:: ASSIGNMENT ::
Restate the full listing precisely as written.

:: RECORDS FOR PROCESSING ::
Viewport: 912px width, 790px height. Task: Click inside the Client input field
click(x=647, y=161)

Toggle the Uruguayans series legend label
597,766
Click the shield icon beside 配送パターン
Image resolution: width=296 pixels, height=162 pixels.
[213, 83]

:: PROBLEM SOLUTION ::
Viewport: 912px width, 790px height. Task: Click inside the Client input field
click(x=647, y=161)

Toggle the Uruguayans series legend label
597,766
Click the shield icon beside 配送パターン
Image resolution: width=296 pixels, height=162 pixels.
[213, 83]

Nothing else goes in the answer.